━━━━━ Selection ━━━━━

Africans Reclaiming Africa
Abel Merawi is from Addis Ababa. He is an English…
Africa is truly a great continent; it is a land inconceivably rich with material and human wealth. This is the land where the paragons of spirituality once lived in abundance. These words must never be confused with empty rhetoric, as they speak of a simple tangible fact. We Africans are not just the origin of human beings, but also the origin of civilization. The elements that made us pinnacles of civilization are still here in Africa, but we forgot our greatness when we imported cheap foreign ideals. We have been the co-conspirators in the greatest tragedy that made Africa poor. The story and history of Africa continues to be narrated by outsiders, while we persist in echoing this imported narrative that functions to shackle and oppress our minds. Thus, we must reclaim Africa by decolonizing our minds, before we can return to the greatness we once enjoyed.
Before I rush into the central issue, let me contextualize the meanings I wish to communicate in the word, ‘reclaim’. The word basically means taking back something, and this thing is our land with its resources, our citizens, and basically our history and shared destiny as Africans. The other meaning of ‘reclaim’ has to do with abandoning a wrong course of life so as to adopt a righteous path. Verily, this is the huge task ahead of us; we must cease trying to measure what is African using western standards, and seek the virtuous path that is authentically African. To reclaim is also to transform the waste into value. Internal and external forces, which I will address soon, have squandered the riches of Africa, and so we must rebuild our continent with a prophetic vision that can transport us into a future of affluence.
Africa can return to its greatness; still be the land of humanity that it once was. We can still be great, but only when we reclaim Africa. Reclaiming the ‘spirit’ of Africa is the igniting force that creates the strength for physically reclaiming Africa. The spirit and mental attitude Africans have towards themselves has truly been corrupting and self-loathing for too long. It is also the cause for the reverence with which we regard western life. To understand the weight of such debilitating metal captivity, let us ponder how colonization of the majority was possible by the minority, and let us examine the unique factor that made the Holocaust and Apartheid a reality.

━━━━━

### Work required
In the essay on reclaiming Africa, what must Africans do before they can return to the greatness they once enjoyed?

━━━━━ Supplied material ━━━━━

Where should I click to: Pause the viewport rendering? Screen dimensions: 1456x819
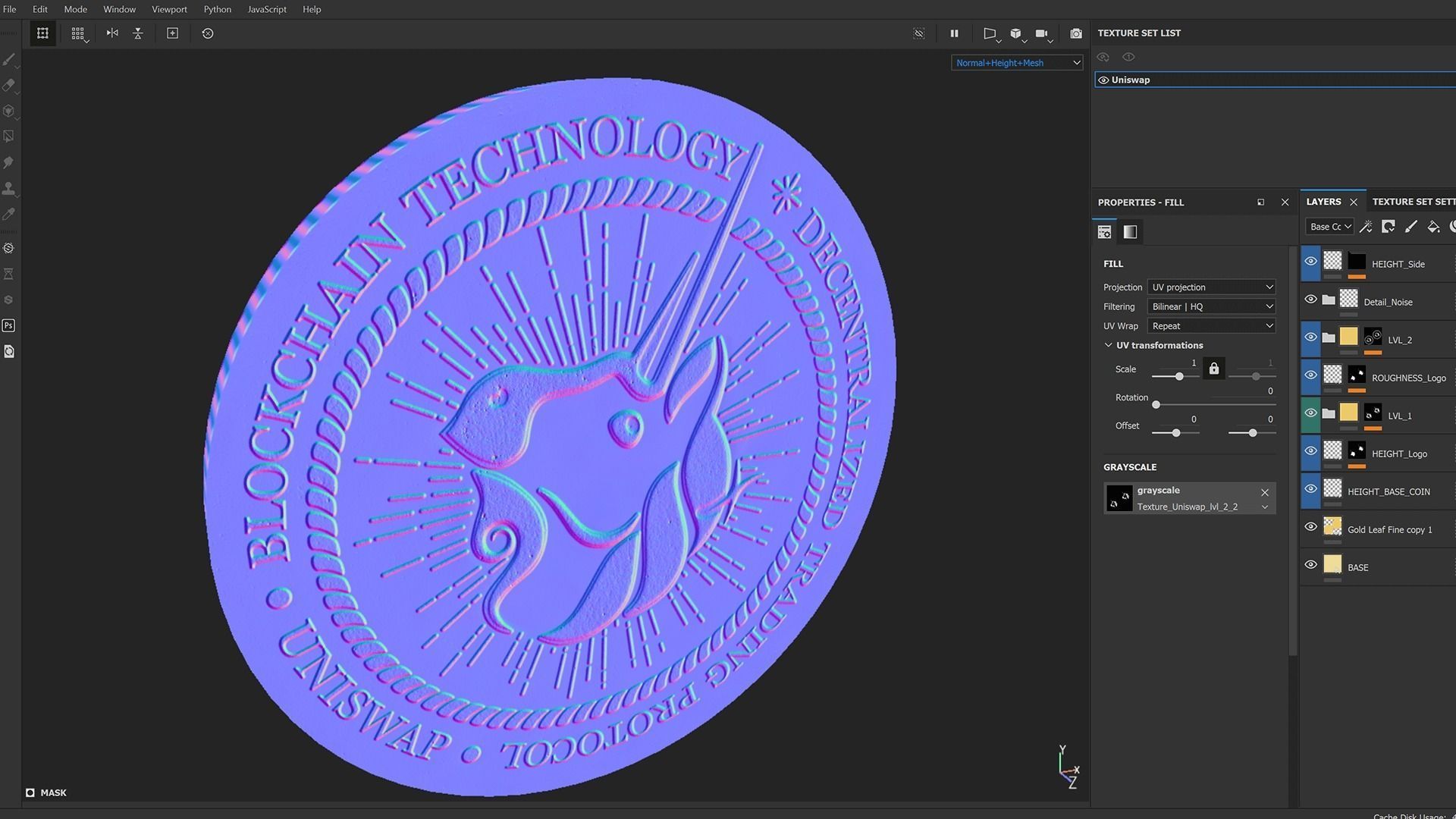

━━━━━

### The answer
They must reclaim Africa by decolonizing their minds.